Jakarta, Gatra.com - Kapolri Jenderal Tito Karnavian meminta setiap warga pendatang untuk membaur dan menyesuaikan diri dengan warga lokal serta sistem budaya sosial di daerah yang mereka tempati. Hal itu disampaikan menyusul terjadinya konflik tolak tindakan rasisme yang terjadi di Papua.
"Yang perlu saya sampaikan pada para tokoh yang ada di Papua, tolong kita yang namanya pendatang, siapa pun juga pendatang di mana pun juga di seluruh dunia ini, berusaha menyesuaikan diri dengan kearifan lokal, dengan adat istiadat, norma yang berlaku di daerah itu," kata Tito di Mabes Polri, Jakarta Selatan, Kamis (29/8).
Tito meminta para pendatang untuk tidak eksklusif dan membaur dengan masyarakat sekitar. Sebab, kata Tito, Indonesia dibangun di atas kebhinnekaan.

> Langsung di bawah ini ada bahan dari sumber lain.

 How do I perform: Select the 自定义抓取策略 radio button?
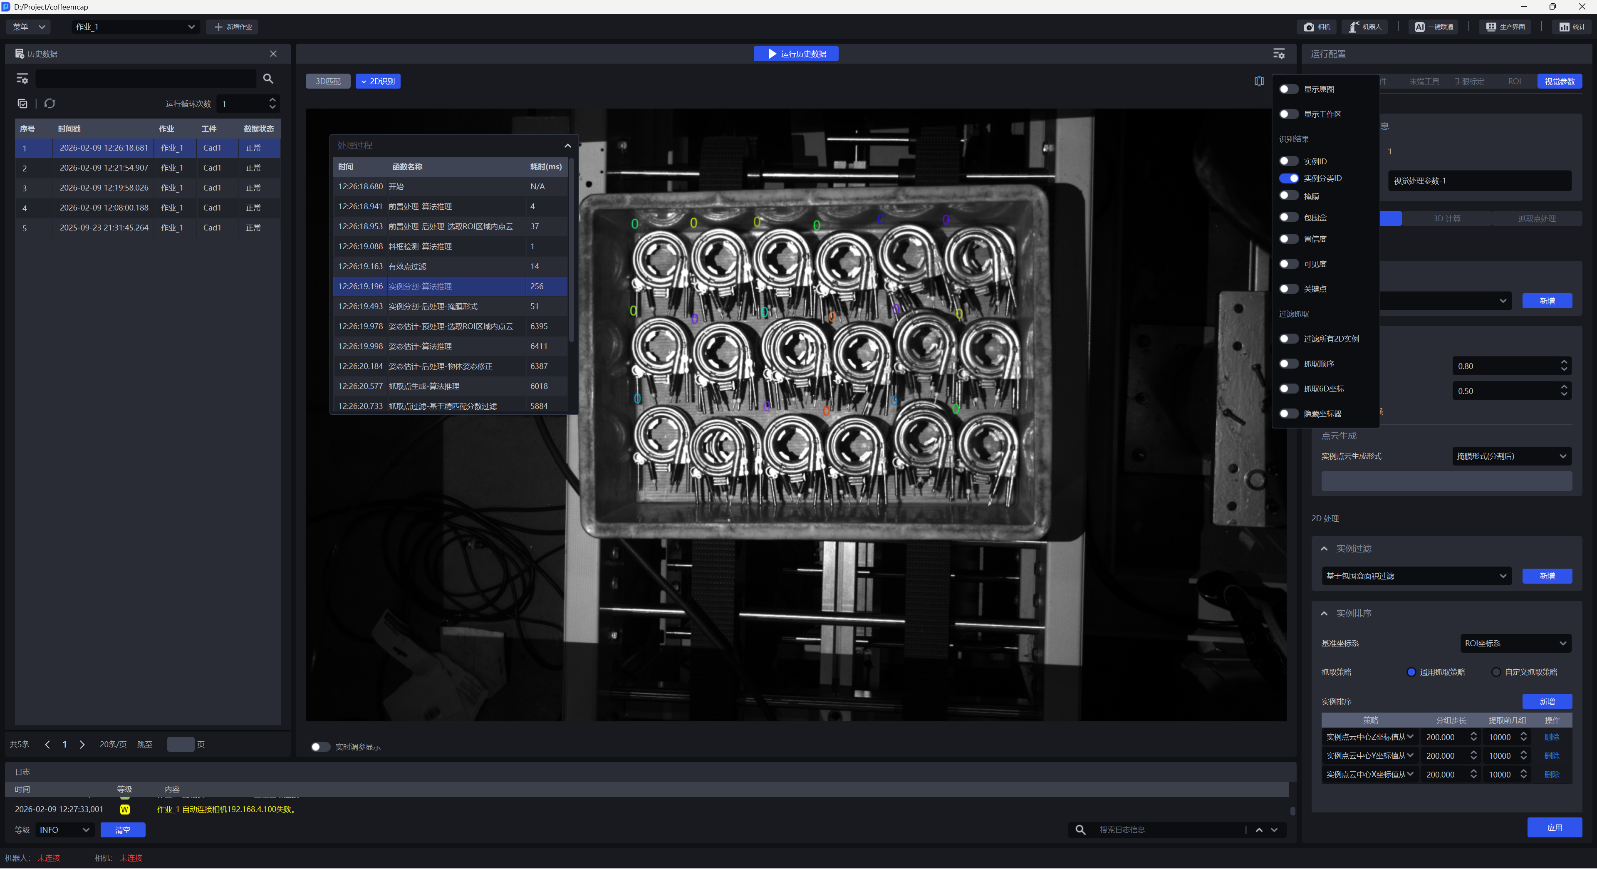click(1496, 672)
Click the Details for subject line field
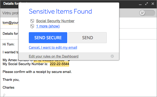 pyautogui.click(x=10, y=34)
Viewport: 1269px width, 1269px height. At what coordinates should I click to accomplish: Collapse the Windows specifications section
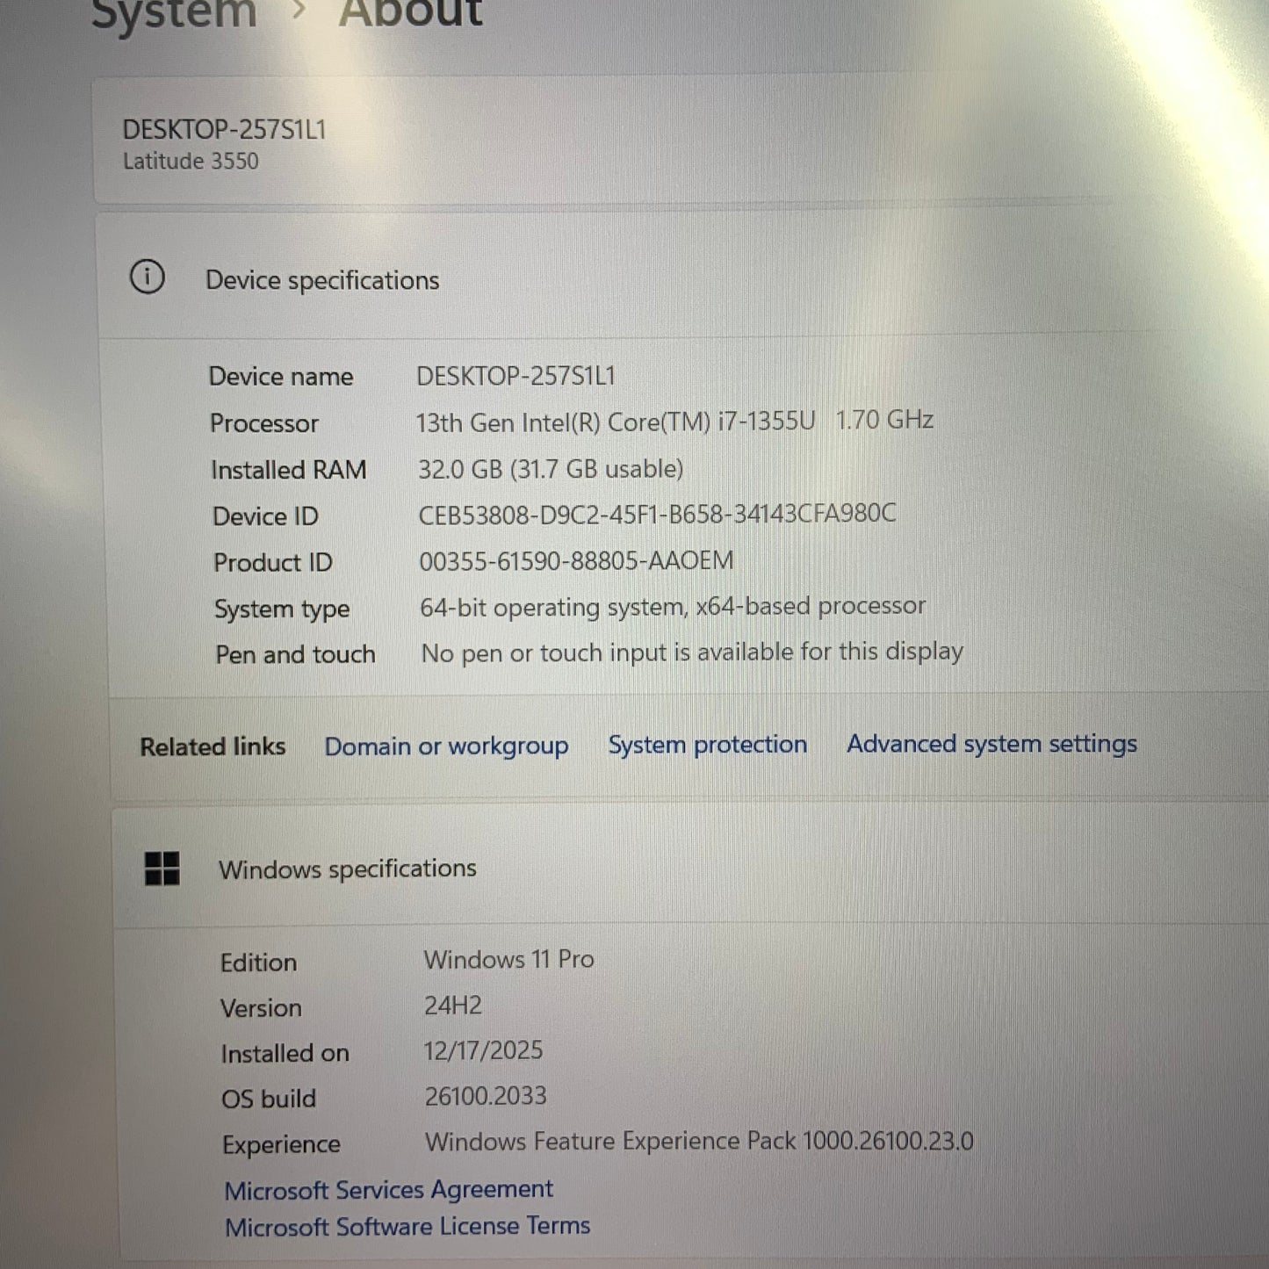348,868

Tito pun memberi contoh, jika orang dari Sumatera bersekolah di Yogyakarta maka harus menyesuaikan dan beradaptasi dengan kultur Yogyakarta serta bergaul dengan masyarakat setempat.
"Kalau bisa jangan ekslusif tapi bergaul dengan masyarakat sekitar, membaur dan menghargai budaya adat yang ada di tempat itu karena negara kita adalah negara yang memang sangat kebhinekaan beragam, punya adat istiadat sendiri, sama juga dengan masyarakat yang datang di papua," ujarnya.
Hal serupa juga berlaku untuk warga negara asing. Menurut Tito, pengunjung dalam dan luar negeri harus paham kultur asli di mana pun mereka berada untuk menghindari konflik horizontal.
Bicara soal konflik, Tito mengatakan, rangkaian aksi di Papua memang dipantik oleh adanya tindakan rasisme terhadap mahasiswa Papua di Surabaya. Ia mengatakan, kasus tersebut dilakukan oleh oknum, bukan masyarakat Surabaya sepenuhnya.
"Kasus di Surabaya itu dilakukan oleh oknum, tidak mewakili masyarakat, itu tidak benar ada perkataan-perkataan tidak baik, itu tidak boleh," ungkap jenderal Bintang Empat ini.
Tersangka yang Tito maksud adalah Tri Susanti, Wakil Ketua Forum Komunikasi Putra Putri Purnawirawan TNI-Polri yang juga caleg dari Partai Gerindra. Perempuan itu diduga telah menghasut dan menyebarkan hoaks terkait masyarakat Papua di asrama.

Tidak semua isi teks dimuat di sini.